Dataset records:

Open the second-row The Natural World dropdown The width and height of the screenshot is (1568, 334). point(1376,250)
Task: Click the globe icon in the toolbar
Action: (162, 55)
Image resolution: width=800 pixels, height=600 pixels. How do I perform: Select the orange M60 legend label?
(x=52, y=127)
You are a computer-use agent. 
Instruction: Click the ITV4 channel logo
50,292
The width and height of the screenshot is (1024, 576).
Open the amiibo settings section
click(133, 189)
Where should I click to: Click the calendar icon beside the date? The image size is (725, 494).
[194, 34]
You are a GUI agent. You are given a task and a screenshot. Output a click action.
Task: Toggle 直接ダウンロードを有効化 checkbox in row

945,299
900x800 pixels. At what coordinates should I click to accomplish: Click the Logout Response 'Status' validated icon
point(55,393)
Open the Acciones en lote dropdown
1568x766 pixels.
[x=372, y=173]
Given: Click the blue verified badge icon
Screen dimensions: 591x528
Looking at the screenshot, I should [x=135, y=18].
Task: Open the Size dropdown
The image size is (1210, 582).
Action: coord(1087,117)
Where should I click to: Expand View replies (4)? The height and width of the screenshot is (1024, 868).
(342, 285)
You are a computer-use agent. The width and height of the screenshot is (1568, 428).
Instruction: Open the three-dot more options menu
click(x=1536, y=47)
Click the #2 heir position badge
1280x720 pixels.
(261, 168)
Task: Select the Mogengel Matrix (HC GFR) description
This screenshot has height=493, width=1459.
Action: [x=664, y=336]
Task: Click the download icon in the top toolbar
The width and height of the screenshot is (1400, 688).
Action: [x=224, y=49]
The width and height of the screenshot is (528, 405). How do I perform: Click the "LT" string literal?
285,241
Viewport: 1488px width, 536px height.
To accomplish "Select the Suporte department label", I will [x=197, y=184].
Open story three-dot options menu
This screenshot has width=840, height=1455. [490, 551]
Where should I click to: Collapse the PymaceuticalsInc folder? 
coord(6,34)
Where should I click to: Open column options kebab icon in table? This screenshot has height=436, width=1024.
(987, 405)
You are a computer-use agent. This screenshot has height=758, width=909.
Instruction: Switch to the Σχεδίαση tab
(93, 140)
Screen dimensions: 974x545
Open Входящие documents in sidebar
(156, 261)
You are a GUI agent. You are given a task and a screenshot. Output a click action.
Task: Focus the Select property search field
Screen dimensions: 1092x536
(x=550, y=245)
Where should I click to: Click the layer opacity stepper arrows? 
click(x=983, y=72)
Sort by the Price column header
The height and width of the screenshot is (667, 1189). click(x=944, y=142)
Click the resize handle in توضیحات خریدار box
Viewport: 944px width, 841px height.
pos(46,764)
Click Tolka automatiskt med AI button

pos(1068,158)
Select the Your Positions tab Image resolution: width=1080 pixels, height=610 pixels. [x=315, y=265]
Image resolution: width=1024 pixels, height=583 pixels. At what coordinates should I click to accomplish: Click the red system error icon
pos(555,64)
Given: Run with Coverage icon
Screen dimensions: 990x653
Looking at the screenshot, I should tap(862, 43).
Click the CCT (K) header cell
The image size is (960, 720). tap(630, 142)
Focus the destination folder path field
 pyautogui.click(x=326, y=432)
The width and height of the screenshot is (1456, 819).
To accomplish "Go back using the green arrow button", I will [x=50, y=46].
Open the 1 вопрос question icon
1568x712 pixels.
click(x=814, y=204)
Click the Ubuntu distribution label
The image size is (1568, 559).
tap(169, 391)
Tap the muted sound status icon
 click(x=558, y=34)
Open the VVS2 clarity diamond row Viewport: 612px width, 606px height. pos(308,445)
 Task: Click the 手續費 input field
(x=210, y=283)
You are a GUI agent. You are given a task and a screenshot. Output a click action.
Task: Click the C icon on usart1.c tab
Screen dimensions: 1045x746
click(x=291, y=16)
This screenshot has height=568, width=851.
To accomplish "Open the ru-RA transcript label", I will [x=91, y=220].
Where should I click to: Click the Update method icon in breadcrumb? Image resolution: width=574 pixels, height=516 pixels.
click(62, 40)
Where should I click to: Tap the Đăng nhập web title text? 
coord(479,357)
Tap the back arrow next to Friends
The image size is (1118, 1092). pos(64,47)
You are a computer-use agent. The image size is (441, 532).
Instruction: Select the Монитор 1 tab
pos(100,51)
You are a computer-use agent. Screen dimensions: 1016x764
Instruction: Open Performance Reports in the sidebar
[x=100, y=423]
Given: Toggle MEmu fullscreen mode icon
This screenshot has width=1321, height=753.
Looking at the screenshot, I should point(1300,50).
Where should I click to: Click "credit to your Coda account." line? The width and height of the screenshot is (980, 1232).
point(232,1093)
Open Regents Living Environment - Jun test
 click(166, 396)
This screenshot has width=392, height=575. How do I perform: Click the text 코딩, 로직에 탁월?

◆ BRIEF ◆
Look through the entries, and return every line that the word "computer" appears in.

◆ ANSWER SPACE ◆
You are a computer-use agent. 
You are a computer-use agent. The width and height of the screenshot is (1568, 428).
You are a computer-use agent. This screenshot has height=758, width=909.
You are a computer-use agent. The image size is (441, 532).
You are a computer-use agent. Screen dimensions: 1016x764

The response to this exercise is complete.